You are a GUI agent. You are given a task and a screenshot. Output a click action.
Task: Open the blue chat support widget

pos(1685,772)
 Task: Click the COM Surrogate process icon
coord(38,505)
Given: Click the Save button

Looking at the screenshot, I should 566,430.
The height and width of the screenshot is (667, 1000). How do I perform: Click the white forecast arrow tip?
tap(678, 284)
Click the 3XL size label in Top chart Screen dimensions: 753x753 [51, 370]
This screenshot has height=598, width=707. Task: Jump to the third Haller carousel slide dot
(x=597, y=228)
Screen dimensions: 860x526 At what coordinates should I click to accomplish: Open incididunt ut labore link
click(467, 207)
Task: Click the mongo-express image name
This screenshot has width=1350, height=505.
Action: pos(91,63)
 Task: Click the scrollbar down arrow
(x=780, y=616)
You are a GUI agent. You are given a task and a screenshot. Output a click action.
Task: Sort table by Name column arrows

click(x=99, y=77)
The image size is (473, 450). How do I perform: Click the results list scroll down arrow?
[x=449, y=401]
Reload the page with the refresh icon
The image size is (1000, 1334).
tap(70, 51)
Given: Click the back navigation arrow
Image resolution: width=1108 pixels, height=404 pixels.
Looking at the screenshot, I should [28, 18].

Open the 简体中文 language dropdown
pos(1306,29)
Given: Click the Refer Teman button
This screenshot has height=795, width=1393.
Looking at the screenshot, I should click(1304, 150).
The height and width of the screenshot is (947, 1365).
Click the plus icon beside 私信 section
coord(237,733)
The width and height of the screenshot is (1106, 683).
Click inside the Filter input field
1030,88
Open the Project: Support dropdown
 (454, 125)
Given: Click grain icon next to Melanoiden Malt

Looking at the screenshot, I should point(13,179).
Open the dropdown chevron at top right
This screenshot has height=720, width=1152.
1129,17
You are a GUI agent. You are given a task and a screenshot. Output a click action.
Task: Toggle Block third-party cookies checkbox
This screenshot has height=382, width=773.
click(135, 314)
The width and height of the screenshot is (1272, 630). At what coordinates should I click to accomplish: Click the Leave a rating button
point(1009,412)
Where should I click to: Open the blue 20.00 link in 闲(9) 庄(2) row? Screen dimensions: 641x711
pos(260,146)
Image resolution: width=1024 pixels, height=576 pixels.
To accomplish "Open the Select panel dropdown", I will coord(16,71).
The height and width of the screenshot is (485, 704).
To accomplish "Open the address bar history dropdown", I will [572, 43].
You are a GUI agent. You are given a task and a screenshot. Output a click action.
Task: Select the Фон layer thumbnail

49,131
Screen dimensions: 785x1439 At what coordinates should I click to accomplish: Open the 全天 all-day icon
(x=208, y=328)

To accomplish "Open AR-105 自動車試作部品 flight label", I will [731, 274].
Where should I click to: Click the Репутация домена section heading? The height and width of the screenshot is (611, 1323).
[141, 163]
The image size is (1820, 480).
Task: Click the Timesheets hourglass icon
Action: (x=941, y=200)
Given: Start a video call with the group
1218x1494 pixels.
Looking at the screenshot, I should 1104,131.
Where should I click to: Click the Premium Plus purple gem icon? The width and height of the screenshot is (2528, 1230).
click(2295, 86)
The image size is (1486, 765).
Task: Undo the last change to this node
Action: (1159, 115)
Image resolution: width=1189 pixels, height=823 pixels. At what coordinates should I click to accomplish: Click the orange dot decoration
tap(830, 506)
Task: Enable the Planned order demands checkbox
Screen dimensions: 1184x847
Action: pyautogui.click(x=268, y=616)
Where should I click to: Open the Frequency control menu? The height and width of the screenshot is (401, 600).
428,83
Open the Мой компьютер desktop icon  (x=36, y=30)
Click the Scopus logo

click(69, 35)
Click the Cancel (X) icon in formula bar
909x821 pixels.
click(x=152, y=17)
-=-=-=-=-
PROBLEM DESCRIPTION:
Working through the entries above, copy every line in which "will" is found.

TASK OUTPUT:
To accomplish "Open the Select panel dropdown", I will coord(16,71).
To accomplish "Open the address bar history dropdown", I will [572, 43].
To accomplish "Open AR-105 自動車試作部品 flight label", I will [731, 274].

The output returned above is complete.